WHAT TO DO |
Return every line from the records below with the string "computer".
Start of DATASET EXCERPTS
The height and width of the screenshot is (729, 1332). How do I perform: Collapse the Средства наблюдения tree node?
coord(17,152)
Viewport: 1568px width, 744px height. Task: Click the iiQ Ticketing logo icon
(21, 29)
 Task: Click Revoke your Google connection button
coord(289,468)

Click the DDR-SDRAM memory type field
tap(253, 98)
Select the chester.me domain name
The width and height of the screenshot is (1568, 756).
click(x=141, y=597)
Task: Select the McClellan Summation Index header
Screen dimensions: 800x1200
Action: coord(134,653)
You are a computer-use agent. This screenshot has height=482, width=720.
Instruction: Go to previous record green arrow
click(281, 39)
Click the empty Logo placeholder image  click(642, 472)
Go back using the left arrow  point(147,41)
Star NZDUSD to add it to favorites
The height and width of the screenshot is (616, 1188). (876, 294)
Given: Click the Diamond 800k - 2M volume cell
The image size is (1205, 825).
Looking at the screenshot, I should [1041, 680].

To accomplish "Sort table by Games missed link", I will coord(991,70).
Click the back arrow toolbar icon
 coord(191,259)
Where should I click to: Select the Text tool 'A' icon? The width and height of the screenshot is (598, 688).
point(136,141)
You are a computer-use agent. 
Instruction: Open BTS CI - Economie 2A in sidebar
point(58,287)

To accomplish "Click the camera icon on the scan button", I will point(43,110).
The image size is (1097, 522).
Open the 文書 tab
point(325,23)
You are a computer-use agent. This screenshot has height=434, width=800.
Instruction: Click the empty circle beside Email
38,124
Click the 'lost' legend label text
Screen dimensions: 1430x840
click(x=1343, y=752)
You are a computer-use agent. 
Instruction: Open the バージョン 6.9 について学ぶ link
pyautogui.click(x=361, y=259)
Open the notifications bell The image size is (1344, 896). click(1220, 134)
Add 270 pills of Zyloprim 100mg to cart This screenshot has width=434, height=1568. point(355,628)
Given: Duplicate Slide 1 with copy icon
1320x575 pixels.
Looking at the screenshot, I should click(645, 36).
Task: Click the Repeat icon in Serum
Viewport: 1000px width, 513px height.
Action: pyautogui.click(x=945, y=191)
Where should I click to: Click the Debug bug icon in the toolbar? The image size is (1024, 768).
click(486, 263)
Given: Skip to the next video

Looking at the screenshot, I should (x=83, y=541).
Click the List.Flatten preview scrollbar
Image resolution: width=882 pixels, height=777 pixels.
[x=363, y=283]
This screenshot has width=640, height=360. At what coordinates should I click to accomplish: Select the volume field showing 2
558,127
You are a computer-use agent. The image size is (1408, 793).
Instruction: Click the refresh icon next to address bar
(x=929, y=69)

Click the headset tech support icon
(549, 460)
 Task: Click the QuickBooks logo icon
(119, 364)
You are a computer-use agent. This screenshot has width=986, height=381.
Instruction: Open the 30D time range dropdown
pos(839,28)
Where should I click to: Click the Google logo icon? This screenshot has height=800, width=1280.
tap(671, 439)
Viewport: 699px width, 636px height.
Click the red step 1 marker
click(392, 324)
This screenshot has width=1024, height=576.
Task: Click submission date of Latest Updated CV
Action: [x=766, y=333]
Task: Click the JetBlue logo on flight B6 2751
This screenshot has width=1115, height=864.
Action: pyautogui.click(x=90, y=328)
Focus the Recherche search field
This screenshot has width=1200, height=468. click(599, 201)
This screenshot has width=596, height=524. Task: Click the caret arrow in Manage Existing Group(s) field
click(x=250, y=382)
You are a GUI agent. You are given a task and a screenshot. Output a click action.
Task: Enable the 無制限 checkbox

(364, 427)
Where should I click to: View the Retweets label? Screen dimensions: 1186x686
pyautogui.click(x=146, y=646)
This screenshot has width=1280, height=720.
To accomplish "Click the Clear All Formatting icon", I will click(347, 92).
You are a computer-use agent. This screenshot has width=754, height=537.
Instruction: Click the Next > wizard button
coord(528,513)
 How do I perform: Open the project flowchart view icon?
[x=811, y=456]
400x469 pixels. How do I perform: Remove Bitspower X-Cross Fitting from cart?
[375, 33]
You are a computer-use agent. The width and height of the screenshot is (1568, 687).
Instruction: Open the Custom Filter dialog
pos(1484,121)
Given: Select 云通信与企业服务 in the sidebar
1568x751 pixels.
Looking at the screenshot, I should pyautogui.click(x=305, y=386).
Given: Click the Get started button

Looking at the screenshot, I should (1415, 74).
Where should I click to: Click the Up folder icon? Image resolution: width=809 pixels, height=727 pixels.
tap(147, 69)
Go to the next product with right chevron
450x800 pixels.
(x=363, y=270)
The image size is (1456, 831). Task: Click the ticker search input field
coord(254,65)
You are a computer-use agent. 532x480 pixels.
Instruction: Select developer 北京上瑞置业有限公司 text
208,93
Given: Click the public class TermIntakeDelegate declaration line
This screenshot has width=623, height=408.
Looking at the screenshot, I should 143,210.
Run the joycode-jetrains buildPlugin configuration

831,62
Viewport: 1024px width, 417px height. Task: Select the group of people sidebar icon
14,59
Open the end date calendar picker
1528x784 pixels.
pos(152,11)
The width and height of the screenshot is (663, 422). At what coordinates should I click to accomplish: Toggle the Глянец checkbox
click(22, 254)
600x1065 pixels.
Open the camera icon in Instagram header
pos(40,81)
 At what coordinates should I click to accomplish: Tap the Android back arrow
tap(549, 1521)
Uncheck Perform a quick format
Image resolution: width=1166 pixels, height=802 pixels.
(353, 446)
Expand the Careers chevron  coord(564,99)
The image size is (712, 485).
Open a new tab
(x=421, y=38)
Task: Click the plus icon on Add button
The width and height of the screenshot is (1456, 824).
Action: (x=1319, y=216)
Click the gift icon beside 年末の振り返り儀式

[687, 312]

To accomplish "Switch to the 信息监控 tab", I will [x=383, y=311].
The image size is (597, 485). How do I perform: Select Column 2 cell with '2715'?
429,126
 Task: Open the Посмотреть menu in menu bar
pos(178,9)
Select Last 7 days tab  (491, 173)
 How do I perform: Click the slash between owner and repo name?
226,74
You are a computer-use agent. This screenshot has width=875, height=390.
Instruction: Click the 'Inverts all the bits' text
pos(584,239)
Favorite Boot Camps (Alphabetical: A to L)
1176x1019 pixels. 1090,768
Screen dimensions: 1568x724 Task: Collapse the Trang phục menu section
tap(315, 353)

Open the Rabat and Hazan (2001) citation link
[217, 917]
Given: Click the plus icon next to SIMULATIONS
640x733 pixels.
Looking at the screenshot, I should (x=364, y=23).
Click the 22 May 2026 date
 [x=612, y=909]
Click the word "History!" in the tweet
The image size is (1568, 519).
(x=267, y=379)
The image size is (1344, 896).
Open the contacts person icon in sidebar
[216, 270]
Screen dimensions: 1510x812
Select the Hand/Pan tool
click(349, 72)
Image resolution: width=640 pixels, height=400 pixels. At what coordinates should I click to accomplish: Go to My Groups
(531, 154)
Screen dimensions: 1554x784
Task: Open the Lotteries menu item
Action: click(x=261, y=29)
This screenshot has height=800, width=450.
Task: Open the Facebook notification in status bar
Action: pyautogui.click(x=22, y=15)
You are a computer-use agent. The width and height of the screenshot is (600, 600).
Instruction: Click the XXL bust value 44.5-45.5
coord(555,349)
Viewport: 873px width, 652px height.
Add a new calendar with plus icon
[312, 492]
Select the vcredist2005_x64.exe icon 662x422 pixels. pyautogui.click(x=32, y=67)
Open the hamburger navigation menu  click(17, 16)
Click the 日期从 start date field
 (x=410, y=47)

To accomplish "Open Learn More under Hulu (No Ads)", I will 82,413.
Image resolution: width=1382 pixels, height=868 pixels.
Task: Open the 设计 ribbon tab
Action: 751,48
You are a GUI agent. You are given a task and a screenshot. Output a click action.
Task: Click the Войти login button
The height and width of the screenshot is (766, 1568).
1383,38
End of DATASET EXCERPTS
SOLUTION TO THE PROBLEM |
You are a computer-use agent. This screenshot has height=482, width=720.
You are a computer-use agent. 
You are a computer-use agent. This screenshot has height=434, width=800.
You are a computer-use agent. 
You are a computer-use agent. The image size is (1408, 793).
You are a computer-use agent. This screenshot has width=986, height=381.
You are a computer-use agent. This screenshot has width=754, height=537.
You are a computer-use agent. The width and height of the screenshot is (1568, 687).
You are a computer-use agent. 532x480 pixels.
You are a computer-use agent. This screenshot has width=875, height=390.
You are a computer-use agent. The width and height of the screenshot is (600, 600).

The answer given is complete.